Izabela Leszczyna przyznaje, że wreszcie zleciła Narodowemu Funduszowi Zdrowia, aby odstąpił od roszczeń wobec lekarzy, którzy wypisywali dzieciom pewne mleko na receptę. Wyjaśnienie tej sprawy zajęło ministrze zdrowia aż osiem miesięcy.
- Okazuje się, że w części przypadków rzeczywiście to lekarze mieli rację - przyznaje ministra zdrowia z Koalicji Obywatelskiej Izabela Leszczyna. - Niektórzy z pewnością przepisali tę receptę po to, żeby dobrostan dziecka był lepszy - dodaje.
A pozostali lekarze, pozostałe przypadki? Ministra nie odpowiada, ale wiemy, co może mieć na myśli. - Nie jesteśmy przestępcami, którzy handlują mlekiem bądź sprzedają je na siłowniach lub na OLX-ie. Były takie insynuacje ze strony NFZ - mówi Jolanta Tyczyńska, pediatrka i alergolożka.
- Zdaje się, że jest to preparat dość popularny, jeśli chodzi o stosowanie przez niektórych sportowców w sportach siłowych - mówił w lutym 2023 roku Filip Nowak, prezes Narodowego Funduszu Zdrowia.
ZOBACZ TEŻ: Rząd się zmienił, a NFZ wciąż ściga lekarzy za recepty na nierefundowane mleko dla chorych dzieci
Jedyne mleko, jakie mogli przyjmować pacjenci
Przypomnijmy: prezes Narodowego Funduszu Zdrowia domaga się od grupy lekarzy siedmiu milionów złotych za to, że wypisywali ciężko chorym dzieciom mleko, które okazało się nierefundowane.

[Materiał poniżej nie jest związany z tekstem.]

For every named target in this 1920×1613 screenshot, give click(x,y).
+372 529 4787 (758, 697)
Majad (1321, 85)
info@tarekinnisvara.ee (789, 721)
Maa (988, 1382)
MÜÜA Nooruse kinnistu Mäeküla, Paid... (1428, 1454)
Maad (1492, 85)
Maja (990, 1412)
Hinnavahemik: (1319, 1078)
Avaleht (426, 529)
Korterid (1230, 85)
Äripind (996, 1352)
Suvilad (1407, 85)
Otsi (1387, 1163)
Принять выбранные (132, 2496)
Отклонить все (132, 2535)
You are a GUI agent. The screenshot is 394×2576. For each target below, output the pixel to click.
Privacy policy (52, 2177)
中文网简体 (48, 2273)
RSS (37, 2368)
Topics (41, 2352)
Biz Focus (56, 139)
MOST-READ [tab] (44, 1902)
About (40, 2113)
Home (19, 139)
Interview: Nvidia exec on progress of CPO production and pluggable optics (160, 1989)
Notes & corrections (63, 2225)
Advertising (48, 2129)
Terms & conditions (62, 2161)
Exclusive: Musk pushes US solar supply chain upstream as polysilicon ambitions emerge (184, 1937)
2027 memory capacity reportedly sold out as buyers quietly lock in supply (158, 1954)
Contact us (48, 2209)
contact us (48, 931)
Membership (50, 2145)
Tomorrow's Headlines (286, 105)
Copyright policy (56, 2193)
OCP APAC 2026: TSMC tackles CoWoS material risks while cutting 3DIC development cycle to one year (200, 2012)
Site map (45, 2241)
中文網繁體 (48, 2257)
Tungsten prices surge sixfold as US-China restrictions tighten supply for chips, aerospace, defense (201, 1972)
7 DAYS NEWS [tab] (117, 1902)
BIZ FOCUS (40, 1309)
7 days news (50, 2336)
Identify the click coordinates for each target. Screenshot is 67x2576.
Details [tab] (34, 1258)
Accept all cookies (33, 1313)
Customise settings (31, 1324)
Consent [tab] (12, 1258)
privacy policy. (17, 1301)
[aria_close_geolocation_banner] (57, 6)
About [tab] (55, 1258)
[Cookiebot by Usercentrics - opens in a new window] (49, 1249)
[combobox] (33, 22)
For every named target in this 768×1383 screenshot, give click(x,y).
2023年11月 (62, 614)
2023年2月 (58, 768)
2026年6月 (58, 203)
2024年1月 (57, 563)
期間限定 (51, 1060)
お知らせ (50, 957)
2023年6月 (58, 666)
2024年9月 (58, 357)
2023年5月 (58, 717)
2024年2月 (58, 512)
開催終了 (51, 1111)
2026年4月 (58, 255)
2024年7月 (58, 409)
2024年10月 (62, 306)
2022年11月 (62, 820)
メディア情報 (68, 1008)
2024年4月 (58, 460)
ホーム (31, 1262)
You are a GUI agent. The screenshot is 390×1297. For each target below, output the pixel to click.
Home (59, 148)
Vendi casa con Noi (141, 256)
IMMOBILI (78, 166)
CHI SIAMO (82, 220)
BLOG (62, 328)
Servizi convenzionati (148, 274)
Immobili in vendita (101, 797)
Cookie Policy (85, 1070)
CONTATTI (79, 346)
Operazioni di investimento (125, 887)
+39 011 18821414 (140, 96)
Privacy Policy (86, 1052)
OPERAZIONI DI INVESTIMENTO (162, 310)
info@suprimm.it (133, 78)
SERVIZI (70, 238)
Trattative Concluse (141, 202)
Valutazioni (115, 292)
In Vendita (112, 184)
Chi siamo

Powinno być refundowane, bo chore dzieci nie były w stanie innego przyjmować. Potwierdziły to opinie wielu towarzystw naukowych.
Potwierdził to też w maju Sąd Rejonowy Katowice-Zachód, który uznał, że lekarz, którego sprawę tam rozpatrywano, miał prawo wystawić receptę refundowaną na mleko, bo chronił w ten sposób życie i zdrowie dziecka, a żądania Narodowego Funduszu Zdrowia, żeby teraz oddał za to pieniądze, są: "sprzeczne z zasadami współżycia społecznego". Zapisane mleko przyczyniło się - argumentował sąd - do tego, że u leczonego dziecka atopowe zapalenie skóry i alergie pokarmowe cofnęły się aż o 80 procent.
- Wyrok sądu potwierdza to, o czym mówiliśmy od pewnego czasu, czyli nikt nigdy za ratowanie życia i zdrowia karany być nie powinien - podkreśla Łukasz Jankowski, prezes Naczelnej Rady Lekarskiej.
No ale jest też inny wyrok sądu ze stycznia, w którym to sędzia staje po stronie Narodowego Funduszu Zdrowia. Tak czy inaczej uczciwi lekarze są zasypywani pismami sądowymi i czują się zaszczuci przez publicznego płatnika, o czym wielokrotnie informowaliśmy.
- Jestem zmęczony tą całą sytuacją. Nie popełniłem żadnego czynu zabronionego - mówił w styczniu tego roku Leszek Olchowik, pediatra, pulmonolog i alergolog.
No to teraz ma być wreszcie ugoda. - Moje zalecenie dla NFZ-etu jest takie: odstępujemy od tych naszych roszczeń i ugoda, więc pewnie trzeba będzie się podzielić kosztami sądowymi - przekazała Izabela Leszczyna.
Gdyby ta decyzja została podjęta wcześniej, to kosztów sądowych teraz by nie było.